States may give immediate attention to finalisation of the audited accounts of state public sector enterprises in order to minimise the cases where guarantees are required.

The committee said that state governments should ensure that all guarantees for loans and bonds are immediately honoured whenever there is default. RBI could be authorised to earmark or pre-empt a portion of the new loans towards the arrears in payment of interest and principal on loans and bonds.

Alternatively, special bonds could be issued to banks and financial institutions in lieu of the accumulated arrears of payment due from state governments under invoked guarantees. Each bond issued could be limited to the specific amount of guarantees invoked by the bank/financial institution concerned, based on market related interest rate so that such bonds could be also traded in the secondary market.

Both these measures should be viewed as exceptional one-time measures so as to avoid moral hazard. As there is an implicit liability arising out of a letter of comfort and there is a need to contain contingent liabilities devolving upon it.

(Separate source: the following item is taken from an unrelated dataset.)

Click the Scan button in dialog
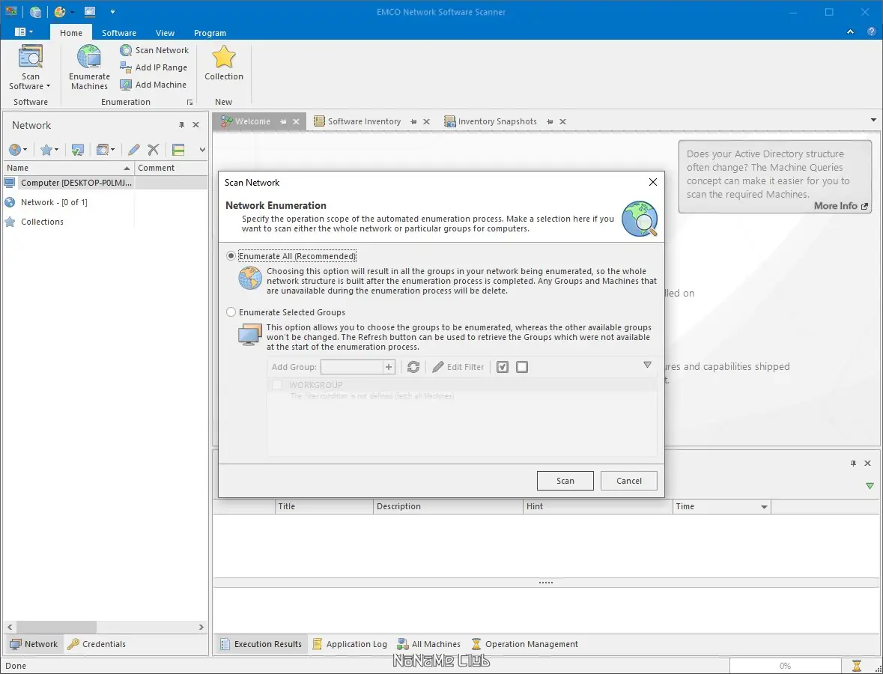 [x=565, y=481]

State government may eschew the practice of providing letters of comforts and where letter of comfort from state government is required, credit enhancement may be provided through explicit guarantees within the overall limit fixed for the purpose. As regards letters of comfort provided in past, full details may be disclosed in the budget documents and may be included in reckoning the ceiling on guarantees.

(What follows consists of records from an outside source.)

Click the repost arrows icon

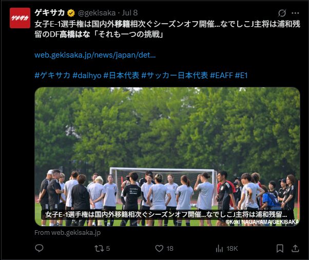point(99,248)
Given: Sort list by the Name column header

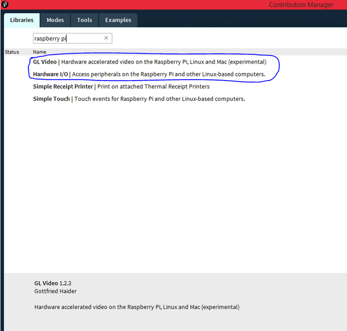Looking at the screenshot, I should pyautogui.click(x=40, y=52).
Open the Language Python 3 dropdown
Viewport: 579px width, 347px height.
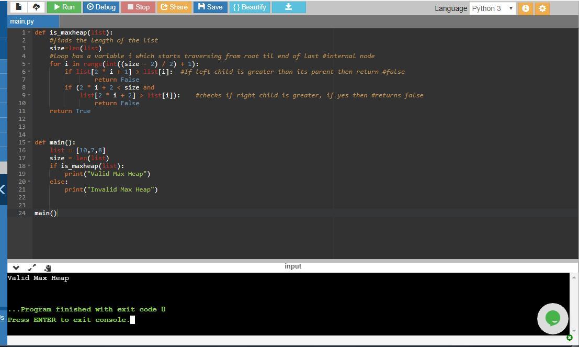tap(492, 8)
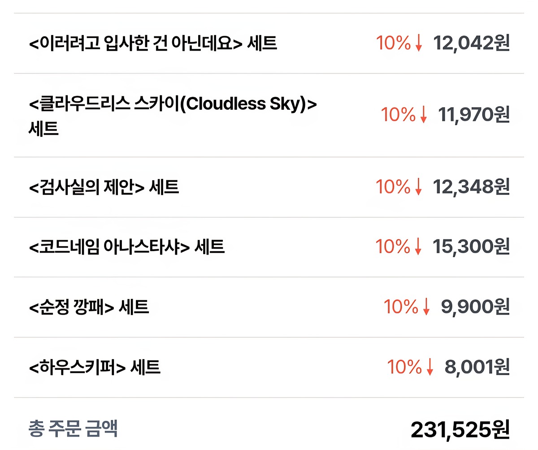Open the <코드네임 아나스타샤> 세트 item
This screenshot has width=538, height=450.
(126, 247)
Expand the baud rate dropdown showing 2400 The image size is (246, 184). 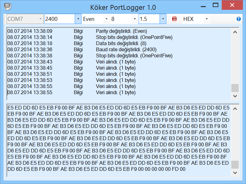coord(78,19)
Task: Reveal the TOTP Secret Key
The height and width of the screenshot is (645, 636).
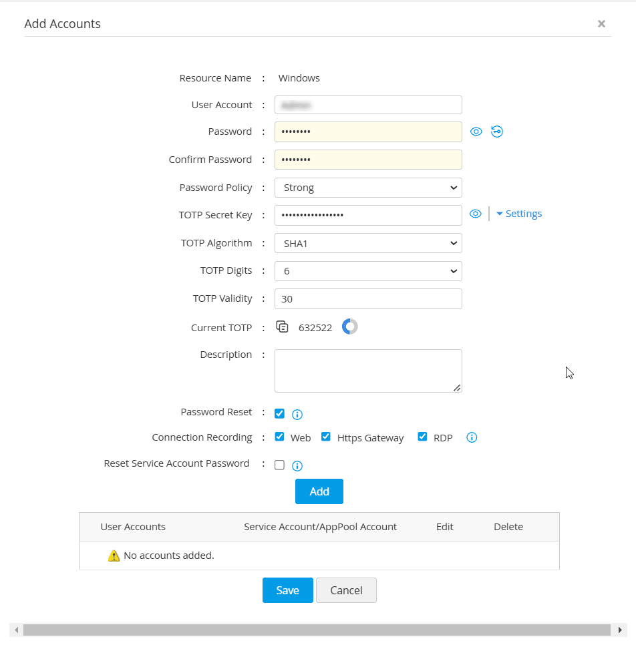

Comprehensive information on guarantees as also letters of comfort wherever issued should be disclosed by the state governments in the budget at a glance on as contemporaneous a basis as possible.

The committee has recommended that the proposal for ceiling on guarantees using whichever parameter the state government feels is appropriate for it, should be brought to the legislature before the next year's budget formulation exercise say, by September, so that the ceiling can be debated and legislated upon.

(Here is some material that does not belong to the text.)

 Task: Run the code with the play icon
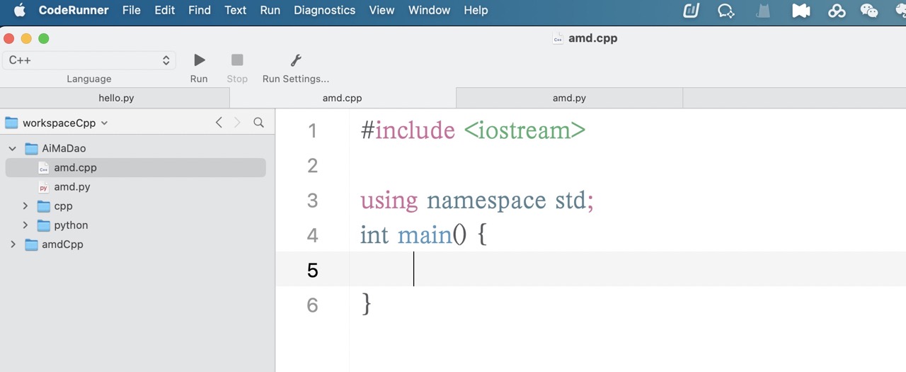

Mechanisms providing for automatic debit of state government accounts run the risk of there being insufficient funds relative to such pre-emption and minimum obligatory payments such as salaries, pensions, amortisation and interest payments. Reservations have also been expressed to such arrangements on other grounds as well.

Debit amounting to expenditure has to be authorised by state legislature in its budget and such automatic debits being uncertain cannot be specifically authorised. Recourse to automatic debit mechanisms should therefore be subjected to great circumspection.

Structured payment arrangements provide mechanisms for assured payment by state governments even where there is no guarantee whereas under guarantees issued by the state governments there is no such mechanism. Such arrangements should be discouraged as the financing decision is then not based on the intrinsic viability of the project but the availability of such assured payment arrangement.

Simultaneous with prescribing a ceiling on guarantees and ensuring selectivity in issuing guarantees, such structured payments should be included in the guarantees reported and subject to the limits fixed by the states.

State governments should encourage the state electricity boards to build up a risk fund to handle the contingent liability on account of exchange risk under escrow account arrangements provided to IPPS.

Along with disclosure of guarantees, states should also disclose the revalued liabilities of the state electricity boards under IPPS or similar arrangements for other utilities. Standardisation of guarantee documents though desirable would be difficult. Each state government could, however, evolve its own standard documentation for guarantees.

The guarantee fee should be so structured that the receipts from such fees will take care of the devolvement. Guarantee fees should be invariably charged, appropriately calculated and properly accounted for. The charging of guarantee fee should be rationalised and each state should set up a contingency fund or make some provision for discharging the development under guarantees. The fees collected should be credited to the fund set up for the purpose.